Gone are the days when a paparazzi would take a photo with an old-world camera and the image prints a few seconds after the shot is taken. We are now in the digital age, where most photography exists exclusively in the digital universe. A few steps need to be taken before a picture can be printed. If you are in a quick run of 6 x 4s that you can share with family, you only need to check whether the color is okay. However, if you want to sell your prints or looking for a distinction then you need to consider everything on the list below.
- Correct Your Color
A few instances when the color of your photo can go wrong are when you take the shot, during the edit, and when printing it.
It is crucial to maintain a consistent color temperature when you are printing more than a single shot that will be displayed together. You have to hope that your camera has estimated the correct color temperature if you are relying on its in-built auto white balance. However, if you are serious about maintaining a consistent color temperature then you need to calibrate your monitor regularly. Photographs may appear differently on a monitor than when they are printed. It is important to understand the difference between digital color spaces (RGB) and print spaces (CMYK) before printing.
- Adjust the Resolution
The best way to know your image resolution is to determine the number of pixels on each side. The number of pixels shown determines the size of the image you can print while maintaining its acceptable sharpness. Print resolution usually ranges between 200 and 300 dots per inch (dpi) or pixels per inch (ppi). You need to divide your number of pixels by 300 if you are printing at 300 dpi to find out the number of inches your image will print at an acceptable sharpness. You can use various interpolation options in Photoshop to add pixels if you want to upsize the shot. It is never a perfect option but it is worth trying if you need a bigger image than what your pixels allow.
- Sharpen Your Image
Sharpening is crucial once you have profiled your image correctly at the optimum resolution for printing. Increasing the contrast between pixels using a photo editor helps to increase the image sharpness. Sharpening for online display is quite different from sharpening for print. Take precautions not to overdo it to keep the best of appearances. If you are doing non-destructive editing, always save a copy so that you can compare it with your current progress. You only need to sharpen the RAW files. It is not necessary for JPEGs but use the absolute minimum if you need to.

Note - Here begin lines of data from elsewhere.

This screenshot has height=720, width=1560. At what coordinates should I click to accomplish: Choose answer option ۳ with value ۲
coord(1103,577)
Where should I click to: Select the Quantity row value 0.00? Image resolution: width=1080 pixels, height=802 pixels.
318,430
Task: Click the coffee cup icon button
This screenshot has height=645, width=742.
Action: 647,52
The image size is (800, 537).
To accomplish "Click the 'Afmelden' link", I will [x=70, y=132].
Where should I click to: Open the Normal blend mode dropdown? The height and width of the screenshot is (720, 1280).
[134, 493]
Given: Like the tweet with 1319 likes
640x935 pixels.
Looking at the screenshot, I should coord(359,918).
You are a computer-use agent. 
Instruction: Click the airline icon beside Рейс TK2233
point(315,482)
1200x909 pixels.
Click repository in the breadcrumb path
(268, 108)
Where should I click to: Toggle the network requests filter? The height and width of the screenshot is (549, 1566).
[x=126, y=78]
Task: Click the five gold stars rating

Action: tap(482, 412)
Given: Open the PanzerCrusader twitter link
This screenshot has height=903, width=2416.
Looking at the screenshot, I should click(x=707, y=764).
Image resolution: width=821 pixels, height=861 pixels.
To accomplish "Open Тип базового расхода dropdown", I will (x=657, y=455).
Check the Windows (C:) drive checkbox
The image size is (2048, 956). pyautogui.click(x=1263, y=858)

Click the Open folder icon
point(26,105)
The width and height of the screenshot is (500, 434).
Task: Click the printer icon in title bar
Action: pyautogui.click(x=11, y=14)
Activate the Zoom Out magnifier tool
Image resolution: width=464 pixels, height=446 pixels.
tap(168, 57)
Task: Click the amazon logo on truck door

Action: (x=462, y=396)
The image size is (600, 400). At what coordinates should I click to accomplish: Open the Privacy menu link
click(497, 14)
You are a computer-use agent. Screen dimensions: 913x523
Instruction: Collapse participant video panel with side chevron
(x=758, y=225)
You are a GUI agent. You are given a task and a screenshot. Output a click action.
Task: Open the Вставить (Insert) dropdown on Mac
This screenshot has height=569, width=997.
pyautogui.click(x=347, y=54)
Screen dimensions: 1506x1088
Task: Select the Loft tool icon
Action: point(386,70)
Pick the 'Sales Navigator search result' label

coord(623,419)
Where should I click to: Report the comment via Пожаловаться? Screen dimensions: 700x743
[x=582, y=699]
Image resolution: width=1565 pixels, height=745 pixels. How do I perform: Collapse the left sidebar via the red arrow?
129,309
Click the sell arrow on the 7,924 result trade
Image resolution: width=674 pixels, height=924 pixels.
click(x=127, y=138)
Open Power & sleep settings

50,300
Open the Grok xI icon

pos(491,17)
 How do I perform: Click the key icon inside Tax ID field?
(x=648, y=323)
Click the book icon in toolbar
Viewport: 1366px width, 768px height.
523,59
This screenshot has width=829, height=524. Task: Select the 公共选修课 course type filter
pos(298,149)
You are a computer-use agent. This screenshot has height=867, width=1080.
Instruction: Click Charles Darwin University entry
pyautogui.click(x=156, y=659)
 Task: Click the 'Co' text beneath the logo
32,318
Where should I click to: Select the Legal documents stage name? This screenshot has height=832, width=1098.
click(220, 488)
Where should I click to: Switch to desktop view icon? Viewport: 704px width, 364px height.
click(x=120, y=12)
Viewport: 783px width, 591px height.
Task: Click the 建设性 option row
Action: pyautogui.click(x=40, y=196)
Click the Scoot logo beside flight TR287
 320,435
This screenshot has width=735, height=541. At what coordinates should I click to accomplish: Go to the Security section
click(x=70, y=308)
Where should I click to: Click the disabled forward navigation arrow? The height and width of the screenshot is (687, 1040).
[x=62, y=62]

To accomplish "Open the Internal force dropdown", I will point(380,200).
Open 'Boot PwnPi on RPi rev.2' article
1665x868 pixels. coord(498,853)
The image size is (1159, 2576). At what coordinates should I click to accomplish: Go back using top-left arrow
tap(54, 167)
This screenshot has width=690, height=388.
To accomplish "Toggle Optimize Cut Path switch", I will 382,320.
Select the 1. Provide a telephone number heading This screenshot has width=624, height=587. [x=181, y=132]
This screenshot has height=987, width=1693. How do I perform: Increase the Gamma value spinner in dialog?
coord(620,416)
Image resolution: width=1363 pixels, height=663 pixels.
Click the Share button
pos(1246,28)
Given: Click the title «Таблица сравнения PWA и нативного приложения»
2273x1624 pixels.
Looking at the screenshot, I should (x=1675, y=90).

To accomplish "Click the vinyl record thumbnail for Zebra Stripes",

- Select the Type of Print
The print process will involve an inkjet if you are printing your picture using a commercial photography printer. Graphic designers use digital prints more than photographers to print products like brochures do. Digital color printing has low upfront costs and therefore, it is important to check the quality of your final print especially when you want to sell greeting cards. Traditional lithographic printing is an alternative to photographic and digital prints. However, you cannot do short-run prints with litho because of the setup costs. Test prints may be needed if you plan to sell since the quality of litho is much better than digital prints.
- Choose Where To Print
Printing at home is one of the most affordable options. However, it is important to check the cost of photo papers and ink refills when choosing a photo printer. Try not to mix the inks and papers since some manufacturers tailor their inks and papers to be used together. You can choose to have your pictures printed online. All you need to do is to upload the photo, choose the print size, and wait for your order. The online print service will always warn you if the image is too small to be printed at the requested size. You also lose control over things like color choices or sharpening. If you intend to print for competitions and exhibitions, then you should consider investing in an excellent commercial printer.
There is nothing more fulfilling than seeing your picture printed, framed, or hung on a wall whether it’s yours or someone else’s. It takes extra practice to create the perfect print since an image on your monitor screen may not look the same as what shows on your print. If you find it difficult to get your prints right, you can always outsource from a professional and learn along the way until you perfect the skill.